Okay so before i begin--qualcomm is so difficult to say, so please forgive me if it starts to sound jumbled by the end of the video. I warned you. So… on tuesday, a federal judge in california ruled that qualcomm violated antitrust laws by charging sky-high licenses fees to use its tech and squashing competition. Qualcomm will appeal the ruling.

The judge ordered qualcomm to set new licensing fees and endure seven years of monitoring by the federal trade commission. And this ruling was a huge win for the f-t-c… it sued qualcomm for its quote “onerous” patent licensing fees in 2017. Because the tech the company makes, like smartphone modem chips, is considered industry standard, the ftc said it should be licensed on fair terms.

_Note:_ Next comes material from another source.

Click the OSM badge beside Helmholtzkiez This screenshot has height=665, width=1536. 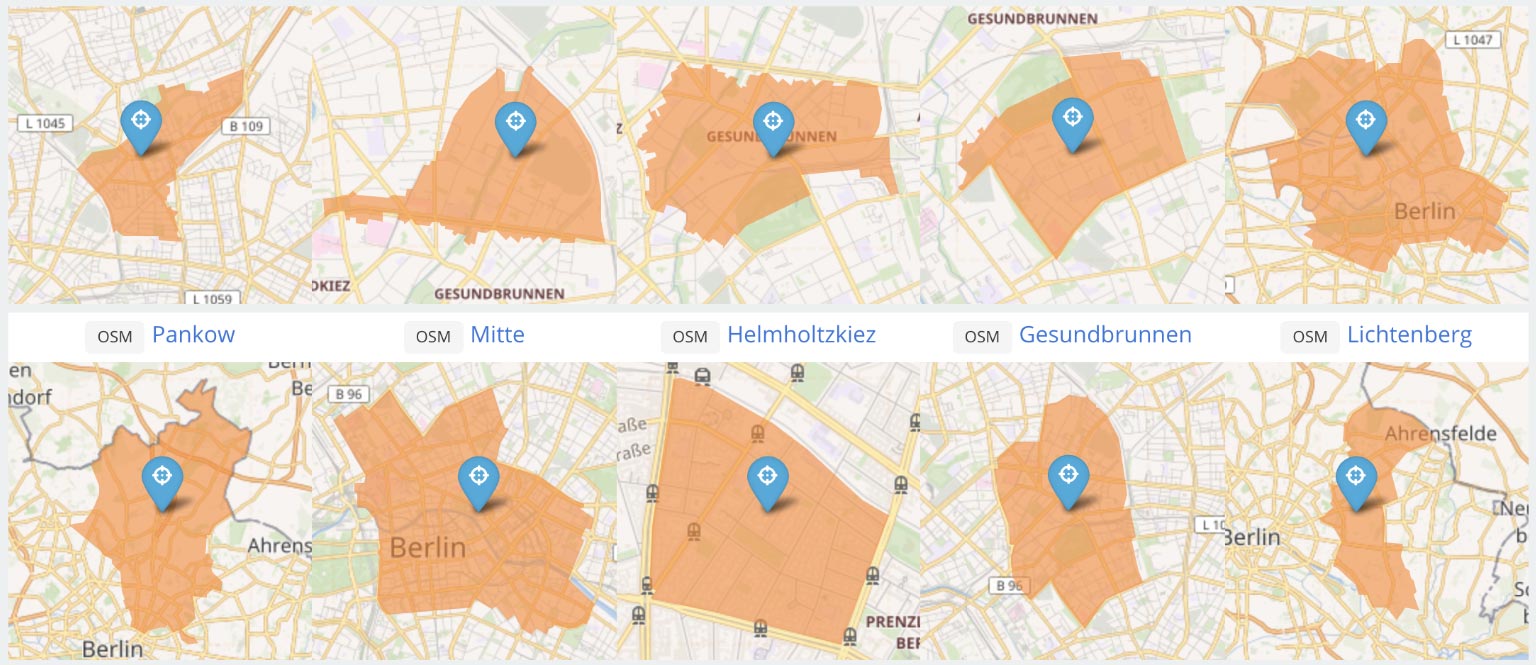(x=690, y=336)
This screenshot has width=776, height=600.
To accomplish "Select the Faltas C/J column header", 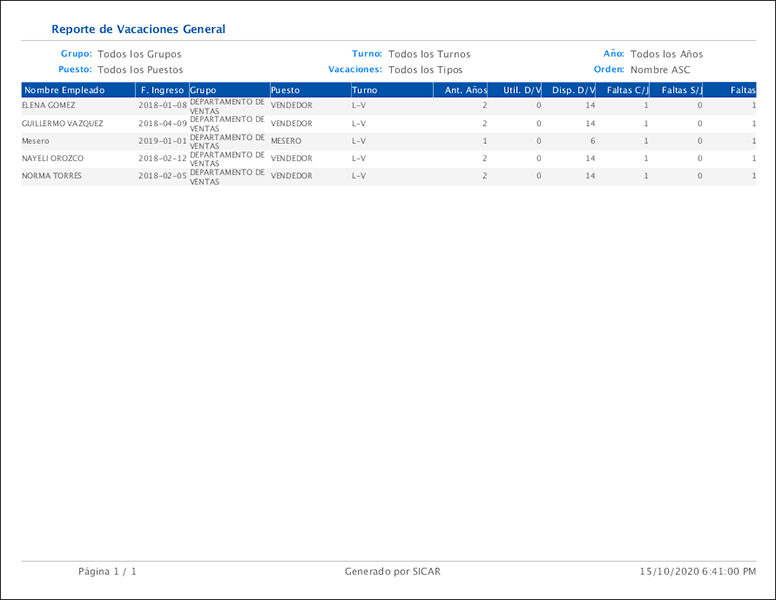I will (628, 90).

But, as we know, smartphone makers like apple have pushed back on qualcomm’s high licensing fees. In fact, apple and qualcomm recently settled a lawsuit over qualcomm’s high royalties for its chips. That settlement ended in a six-year licensing deal between the two companies.

And as smartphone manufacturers--and wireless providers--push forward and strive to make 5-g a reality, qualcomm’s chips will become increasingly important. It’s speculated that apple will rely on qualcomm’s 5-g chips to power a future 5-g iphone. Mobile chips are, unsurprisingly, really hard to make, so manufacturers rely on third party vendors to power phones. And manufacturers say qualcomm even threatened to cut off supplies or support when they tried to negotiate with the company.